Sakinas Zimmer war vollgepflastert mit Porträts ihrer Lieblingssänger und -sängerinnen: Oum Kalsoum natürlich, Mohamed Abdel Wahab, den sie über Herrn Achrami kennengelernt hatte, Fayrouz, Ismahane, die schöne, göttliche Ismahane mit ihrem klaren, geheimnisvollen Blick, die jung durch einen Autounfall ums Leben gekommen war, Abdel Halim Hafez, von der Krankheit abgemagert auf einem seiner letzten Fotos, Edith Piaf, Maria Callas, dann eine Reihe italienischer Sänger.
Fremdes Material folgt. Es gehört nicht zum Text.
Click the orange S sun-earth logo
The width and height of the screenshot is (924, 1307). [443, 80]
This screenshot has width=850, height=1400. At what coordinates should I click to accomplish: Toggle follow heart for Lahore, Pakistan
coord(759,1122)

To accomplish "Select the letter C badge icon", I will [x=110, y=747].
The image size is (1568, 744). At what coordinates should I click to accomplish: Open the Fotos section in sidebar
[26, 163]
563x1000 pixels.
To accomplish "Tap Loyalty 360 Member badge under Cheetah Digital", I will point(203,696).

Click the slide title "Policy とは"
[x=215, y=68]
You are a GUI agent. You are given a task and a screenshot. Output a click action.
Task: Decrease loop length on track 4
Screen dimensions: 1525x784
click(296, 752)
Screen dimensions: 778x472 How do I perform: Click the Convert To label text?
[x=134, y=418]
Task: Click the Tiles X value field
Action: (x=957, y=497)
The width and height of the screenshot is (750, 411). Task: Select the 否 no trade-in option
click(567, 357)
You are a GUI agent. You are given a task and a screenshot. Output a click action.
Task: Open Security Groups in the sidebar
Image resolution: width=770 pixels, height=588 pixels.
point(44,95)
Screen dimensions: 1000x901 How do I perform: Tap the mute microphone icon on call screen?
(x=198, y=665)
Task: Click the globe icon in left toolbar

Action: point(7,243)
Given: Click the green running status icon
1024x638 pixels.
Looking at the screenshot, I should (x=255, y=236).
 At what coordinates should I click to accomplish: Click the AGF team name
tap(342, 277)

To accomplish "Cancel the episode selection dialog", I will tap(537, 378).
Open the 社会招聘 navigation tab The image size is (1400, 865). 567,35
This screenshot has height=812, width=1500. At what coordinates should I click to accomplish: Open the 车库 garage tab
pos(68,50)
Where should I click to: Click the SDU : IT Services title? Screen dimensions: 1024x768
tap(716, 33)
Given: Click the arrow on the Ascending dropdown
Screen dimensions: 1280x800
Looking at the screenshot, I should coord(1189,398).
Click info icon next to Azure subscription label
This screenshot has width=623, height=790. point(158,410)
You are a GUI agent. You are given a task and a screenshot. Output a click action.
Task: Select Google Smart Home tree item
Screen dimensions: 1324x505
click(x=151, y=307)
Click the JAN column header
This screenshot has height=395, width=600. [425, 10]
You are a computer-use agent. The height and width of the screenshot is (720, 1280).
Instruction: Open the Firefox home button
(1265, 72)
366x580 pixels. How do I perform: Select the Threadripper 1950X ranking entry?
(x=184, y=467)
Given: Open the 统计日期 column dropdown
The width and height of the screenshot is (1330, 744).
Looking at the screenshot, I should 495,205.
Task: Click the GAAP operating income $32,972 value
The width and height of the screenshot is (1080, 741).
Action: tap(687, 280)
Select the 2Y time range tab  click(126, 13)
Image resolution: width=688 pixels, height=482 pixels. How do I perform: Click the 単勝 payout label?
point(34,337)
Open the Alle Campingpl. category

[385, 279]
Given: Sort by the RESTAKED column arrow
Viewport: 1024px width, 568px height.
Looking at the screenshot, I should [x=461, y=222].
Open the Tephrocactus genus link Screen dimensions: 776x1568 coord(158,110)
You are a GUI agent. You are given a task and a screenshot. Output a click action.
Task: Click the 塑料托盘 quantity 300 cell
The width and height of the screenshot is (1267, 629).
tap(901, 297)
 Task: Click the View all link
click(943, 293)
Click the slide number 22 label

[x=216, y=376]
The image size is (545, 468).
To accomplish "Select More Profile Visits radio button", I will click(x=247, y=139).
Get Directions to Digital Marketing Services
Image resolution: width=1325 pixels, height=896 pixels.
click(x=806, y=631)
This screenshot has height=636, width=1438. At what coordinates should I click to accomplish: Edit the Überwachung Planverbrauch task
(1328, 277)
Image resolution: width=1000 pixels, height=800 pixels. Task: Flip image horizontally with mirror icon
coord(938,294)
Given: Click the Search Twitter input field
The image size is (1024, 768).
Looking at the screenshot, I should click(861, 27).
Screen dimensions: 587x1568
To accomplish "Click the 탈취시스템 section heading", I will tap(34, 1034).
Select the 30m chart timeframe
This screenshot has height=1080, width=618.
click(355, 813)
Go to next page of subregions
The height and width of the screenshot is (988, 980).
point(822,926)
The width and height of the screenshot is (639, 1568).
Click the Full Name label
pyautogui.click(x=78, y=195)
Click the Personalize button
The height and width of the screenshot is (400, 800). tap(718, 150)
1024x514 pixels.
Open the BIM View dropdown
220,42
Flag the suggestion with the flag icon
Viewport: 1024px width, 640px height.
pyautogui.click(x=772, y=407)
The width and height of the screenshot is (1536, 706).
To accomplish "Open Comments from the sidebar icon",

Sie befestigte daneben ein von einem Pakistani auf der Straße aufgenommenes Polaroidfoto von Fawaz, der sich zu ihr beugte, wie um ihr etwas zu erklären. Quer darüber klebte sie eine getrocknete Blume und verfiel dann in Tagträume. Sie sah sich entführt vom schönen Märchenprinzen, der ihr Liebesschwüre ins Ohr flüsterte. Sie sah sich gleichzeitig lachen und weinen. Das Leben war ein Traum und der Traum nur eine Nachahmung des Lebens. Es fiel ihr überhaupt nicht schwer, Roman und Leben miteinander zu verwechseln und an die Erlösung durch Liebe zu glauben. Sie machte große Fortschritte in ihrer Arbeit mit Achrami. Ihre Stimme gewann an Umfang. Sie konnte zum richtigen Zeitpunkt absetzen und die Stimmlage wechseln. Vorher hatte sie das instinktiv getan. Jetzt kannte sie die verschiedenen Tonhöhen besser und beherrschte sie gut. Sie war professioneller geworden. Die in London eingespielte Platte war veröffentlicht worden. Sie erhielt Verehrerbriefe. Der feinsinnigste und intelligenteste trug Fawaz Unterschrift: Wie ein Traum im Traum versetzt uns Ihre Stimme jenseits der Ufer von Leidenschaft und Glück. Ich konnte nicht widerstehen; ich gestehe, Ihnen lange gelauscht zu haben. Verzeihen Sie diese Schwäche. Unser Abkommen gilt weiter. Bis bald, F.